Model-based reinforcement learning (RL) methods can be broadly categorized as global model methods, which depend on learning models that provide sensible predictions in a wide range of states, or local model methods, which iteratively refit simple models that are used for policy improvement. While predicting future states that will result from the current actions is difficult, local model methods only attempt to understand system dynamics in the neighborhood of the current policy, making it possible to produce local improvements without ever learning to predict accurately far into the future. The main idea in this paper is that we can learn representations that make it easy to retrospectively infer simple dynamics given the data from the current policy, thus enabling local models to be used for policy learning in complex systems. To that end, we focus on learning representations with probabilistic graphical model (PGM) structure, which allows us to devise an efficient local model method that infers dynamics from real-world rollouts with the PGM as a global prior. We compare our method to other model-based and model-free RL methods on a suite of robotics tasks, including manipulation tasks on a real Sawyer robotic arm directly from camera images.
Top left: Visualizing a trajectory in the car navigation environment, with the target denoted by the black dot, and the corresponding image observation. Bottom left: An illustration of the 2-DoF arm environment, with the target denoted by the red dot, and the corresponding image observation. Note that we use sliding windows of past observations when learning both tasks. Top right: Illustration of the architecture we use for learning Lego block stacking. Bottom right: Example trajectory from our learned policy stacking the yellow Lego block on top of the blue block.
Sawyer Lego block stacking. We tested our method on an image-based Lego block stacking task on a real 7-DoF Sawyer robotic arm, where the controller only receives images as the observation, without joint angles or other information. The observations are raw 84-by-84-by-3 images from a camera pointed at the robot. Our method solves this task within 250 episodes, corresponding to under an hour of interaction time, and is successful at handling the complex, contact-rich dynamics of block stacking.

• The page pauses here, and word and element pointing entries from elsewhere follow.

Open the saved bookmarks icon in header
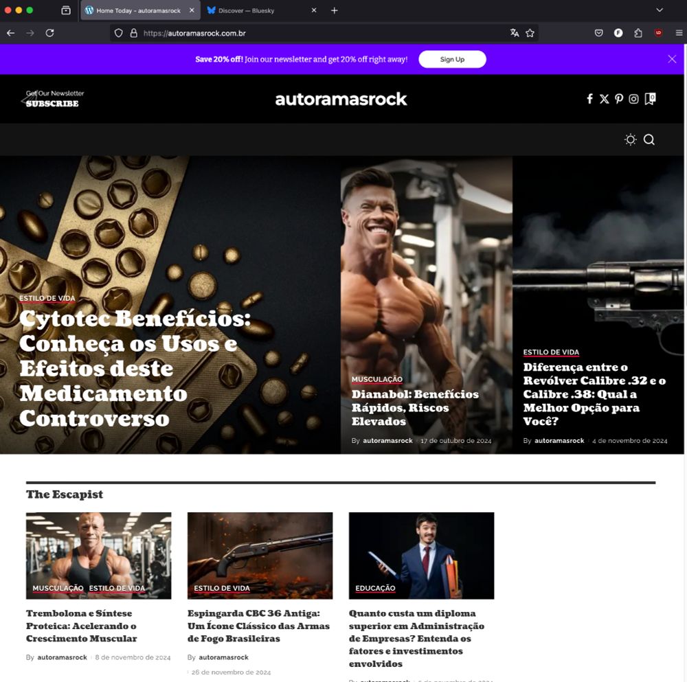This screenshot has height=682, width=687. point(650,98)
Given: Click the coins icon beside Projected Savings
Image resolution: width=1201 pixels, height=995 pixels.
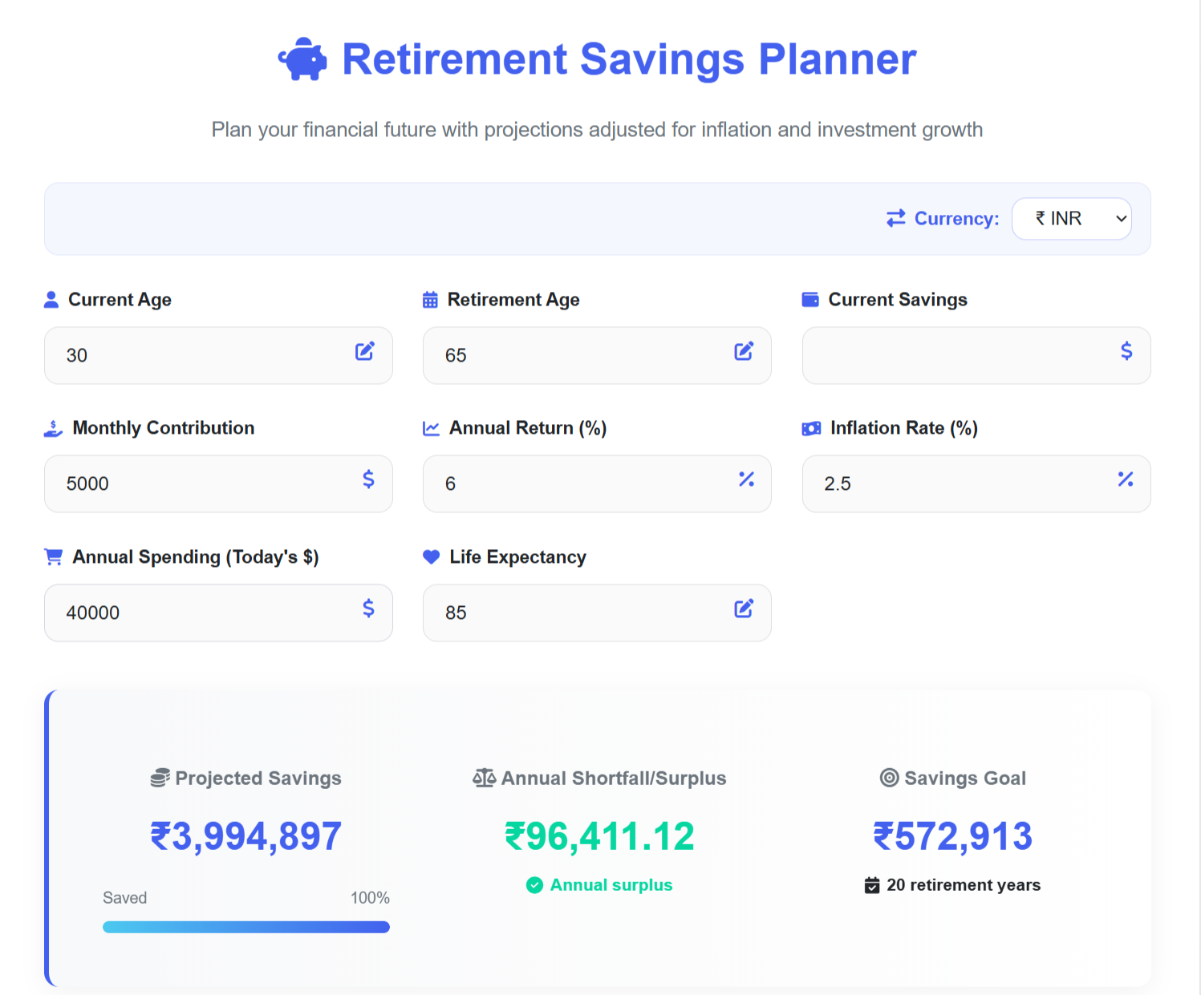Looking at the screenshot, I should 160,778.
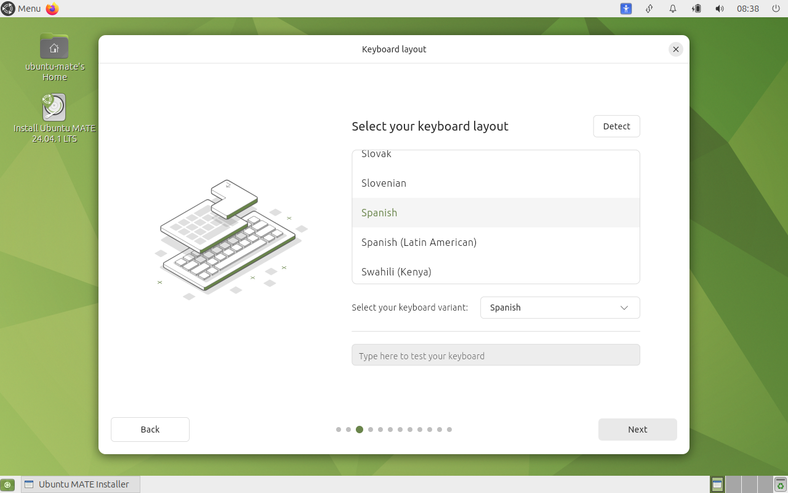Click the power session icon
Viewport: 788px width, 493px height.
(776, 9)
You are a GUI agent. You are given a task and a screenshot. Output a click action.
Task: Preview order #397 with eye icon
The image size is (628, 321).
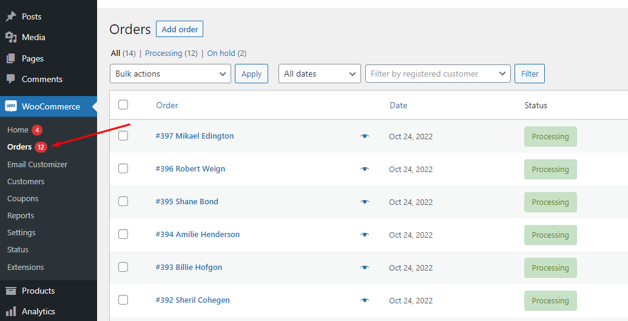point(365,136)
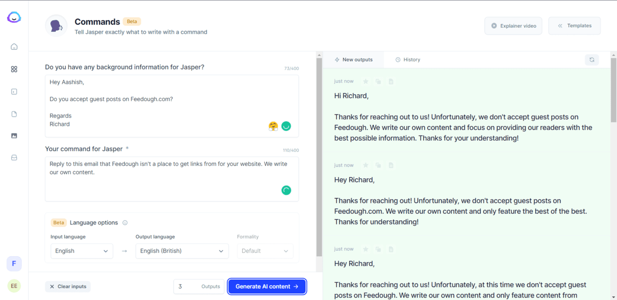This screenshot has height=300, width=617.
Task: Click the number of Outputs input field
Action: [x=186, y=287]
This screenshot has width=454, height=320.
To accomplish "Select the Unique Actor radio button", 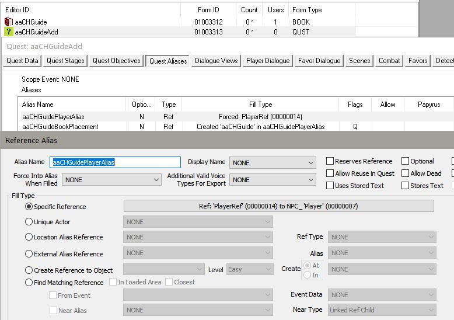I will 29,222.
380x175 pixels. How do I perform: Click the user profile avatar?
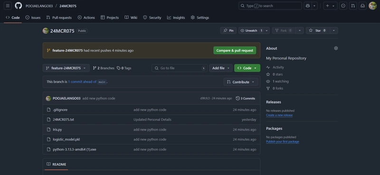[x=372, y=6]
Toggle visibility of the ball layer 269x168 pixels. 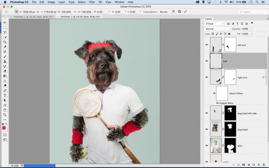click(207, 61)
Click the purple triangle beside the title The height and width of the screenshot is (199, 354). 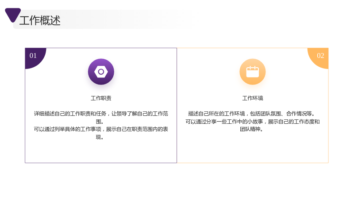(x=13, y=15)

Nonholonomic car. The nonholonomic car starts in the bottom right of the 2-dimensional space and controls its forward acceleration and steering velocity in order to reach the target in the top left. We evaluate our method using image observations, where we use a sliding window of four 64-by-64 images to capture velocity information, and we compare to a global model ablation of our method in which we replace the local linear dynamics in our model with a neural network dynamics function and use this model for forward prediction and MPC in the latent space.
Global model ablation
Reacher. We experiment with the reacher environment from OpenAI Gym, where a two DoF arm has to reach a target denoted by a red dot, which we specify to be in the bottom left. For observations, we directly use 64-by-64-by-3 images of the rendered environment, which provides a top-down view of the reacher and target, and we use a sliding window of four images to encode velocity information. In this domain, we evaluate our method against TRPO.